__Given entries__
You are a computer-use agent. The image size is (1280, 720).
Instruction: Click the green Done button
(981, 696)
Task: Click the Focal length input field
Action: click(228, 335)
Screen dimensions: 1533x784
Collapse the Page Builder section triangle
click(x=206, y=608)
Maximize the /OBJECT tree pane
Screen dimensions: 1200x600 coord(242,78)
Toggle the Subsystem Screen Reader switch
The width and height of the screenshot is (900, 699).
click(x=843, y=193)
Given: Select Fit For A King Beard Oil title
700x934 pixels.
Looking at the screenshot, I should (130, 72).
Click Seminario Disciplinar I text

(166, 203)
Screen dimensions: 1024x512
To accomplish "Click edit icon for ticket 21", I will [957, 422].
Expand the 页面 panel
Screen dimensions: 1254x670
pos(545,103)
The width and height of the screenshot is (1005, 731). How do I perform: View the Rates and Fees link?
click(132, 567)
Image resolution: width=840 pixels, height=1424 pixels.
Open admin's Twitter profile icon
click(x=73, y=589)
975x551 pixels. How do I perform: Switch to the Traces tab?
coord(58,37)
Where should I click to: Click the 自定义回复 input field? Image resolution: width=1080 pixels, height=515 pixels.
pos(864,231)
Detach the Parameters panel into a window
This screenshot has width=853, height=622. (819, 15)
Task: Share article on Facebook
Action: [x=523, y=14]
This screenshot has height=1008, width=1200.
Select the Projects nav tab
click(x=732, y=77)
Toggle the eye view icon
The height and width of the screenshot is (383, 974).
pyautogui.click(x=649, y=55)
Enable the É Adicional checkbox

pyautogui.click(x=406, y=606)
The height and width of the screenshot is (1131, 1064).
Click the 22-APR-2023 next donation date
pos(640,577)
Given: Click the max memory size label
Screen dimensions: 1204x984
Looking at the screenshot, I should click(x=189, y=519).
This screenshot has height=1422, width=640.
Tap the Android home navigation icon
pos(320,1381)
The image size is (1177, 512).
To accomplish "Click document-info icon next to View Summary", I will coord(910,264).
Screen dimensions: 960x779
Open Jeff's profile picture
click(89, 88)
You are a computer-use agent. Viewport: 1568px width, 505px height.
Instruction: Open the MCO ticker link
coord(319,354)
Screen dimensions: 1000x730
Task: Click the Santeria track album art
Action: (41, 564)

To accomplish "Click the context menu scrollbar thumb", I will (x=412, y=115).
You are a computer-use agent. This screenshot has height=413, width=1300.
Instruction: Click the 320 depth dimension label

__Assigned task__
Above are some records. Print them all exactly.

__Result of this task__
You are a computer-use agent. The image size is (1280, 720).
Instruction: Click the green Done button
(981, 696)
Task: Click the Focal length input field
Action: click(228, 335)
Screen dimensions: 1533x784
Collapse the Page Builder section triangle
click(x=206, y=608)
Maximize the /OBJECT tree pane
Screen dimensions: 1200x600 coord(242,78)
Toggle the Subsystem Screen Reader switch
The width and height of the screenshot is (900, 699).
click(x=843, y=193)
Given: Select Fit For A King Beard Oil title
700x934 pixels.
Looking at the screenshot, I should (130, 72).
Click Seminario Disciplinar I text

(166, 203)
Screen dimensions: 1024x512
To accomplish "Click edit icon for ticket 21", I will [957, 422].
Expand the 页面 panel
Screen dimensions: 1254x670
pos(545,103)
The width and height of the screenshot is (1005, 731). How do I perform: View the Rates and Fees link?
click(132, 567)
Image resolution: width=840 pixels, height=1424 pixels.
Open admin's Twitter profile icon
click(x=73, y=589)
975x551 pixels. How do I perform: Switch to the Traces tab?
coord(58,37)
Where should I click to: Click the 自定义回复 input field? Image resolution: width=1080 pixels, height=515 pixels.
pos(864,231)
Detach the Parameters panel into a window
This screenshot has width=853, height=622. (819, 15)
Task: Share article on Facebook
Action: [x=523, y=14]
This screenshot has height=1008, width=1200.
Select the Projects nav tab
click(x=732, y=77)
Toggle the eye view icon
The height and width of the screenshot is (383, 974).
pyautogui.click(x=649, y=55)
Enable the É Adicional checkbox

pyautogui.click(x=406, y=606)
The height and width of the screenshot is (1131, 1064).
Click the 22-APR-2023 next donation date
pos(640,577)
Given: Click the max memory size label
Screen dimensions: 1204x984
Looking at the screenshot, I should click(x=189, y=519).
This screenshot has height=1422, width=640.
Tap the Android home navigation icon
pos(320,1381)
The image size is (1177, 512).
To accomplish "Click document-info icon next to View Summary", I will coord(910,264).
Screen dimensions: 960x779
Open Jeff's profile picture
click(89, 88)
You are a computer-use agent. Viewport: 1568px width, 505px height.
Instruction: Open the MCO ticker link
coord(319,354)
Screen dimensions: 1000x730
Task: Click the Santeria track album art
Action: (41, 564)

To accomplish "Click the context menu scrollbar thumb", I will (x=412, y=115).
You are a computer-use agent. This screenshot has height=413, width=1300.
Instruction: Click the 320 depth dimension label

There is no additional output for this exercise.